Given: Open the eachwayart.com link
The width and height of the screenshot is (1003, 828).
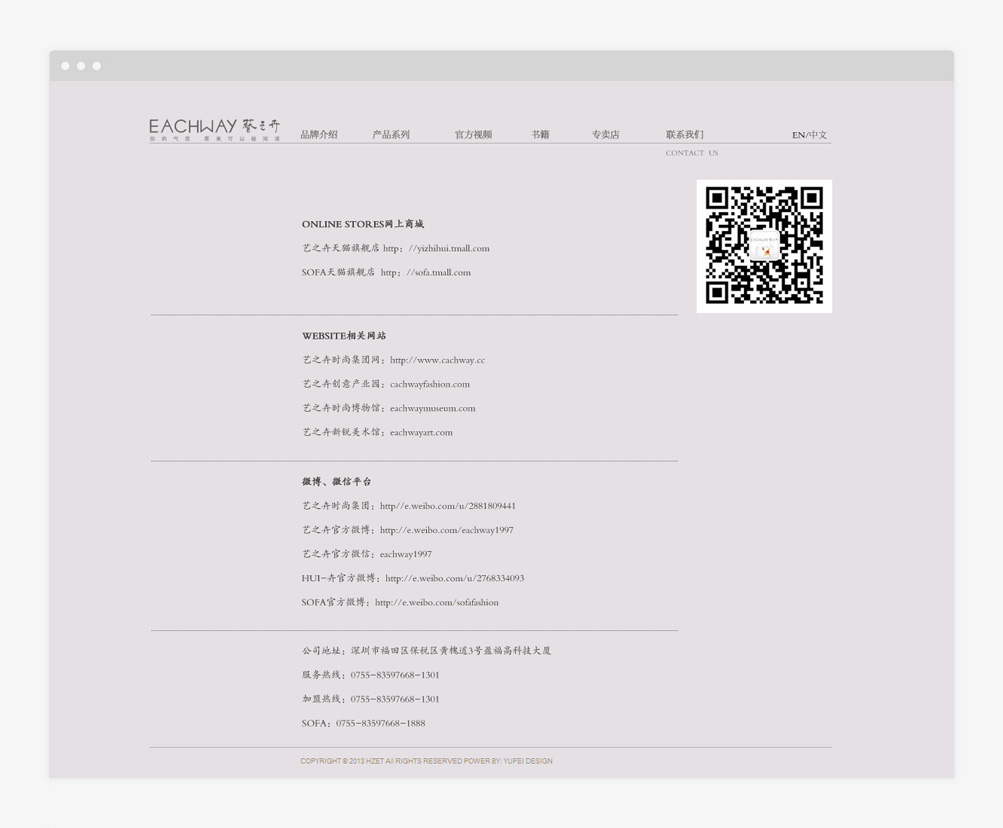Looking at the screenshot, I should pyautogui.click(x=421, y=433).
——
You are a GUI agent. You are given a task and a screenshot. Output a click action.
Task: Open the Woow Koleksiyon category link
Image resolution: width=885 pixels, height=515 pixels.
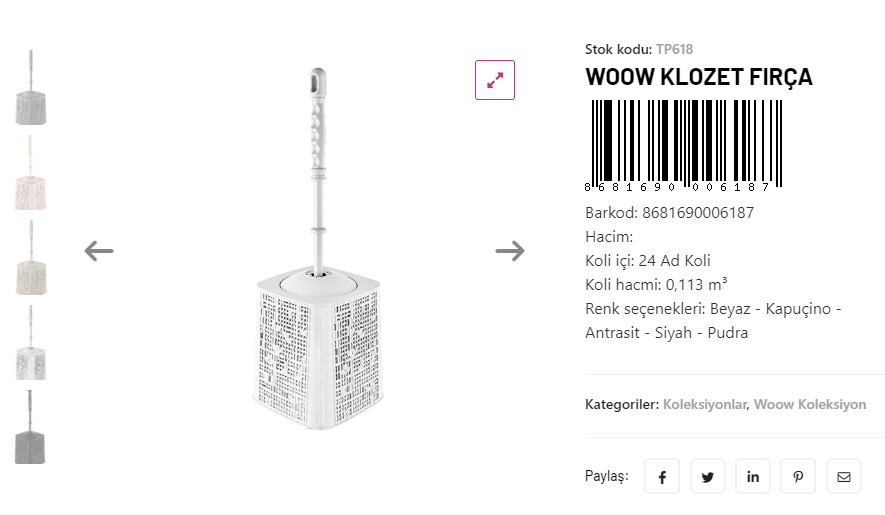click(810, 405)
——
[EXERCISE BRIEF] Give the lines as a JSON list of strings, one string per line, starting at the line with "Given: Open the eachwayart.com link" and running up to and including the line with "Looking at the". Skip blank lines and leave the pictures out.

[WRITTEN ANSWER]
[
  "Given: Open the eachwayart.com link",
  "The width and height of the screenshot is (1003, 828).",
  "Looking at the screenshot, I should pyautogui.click(x=421, y=433)."
]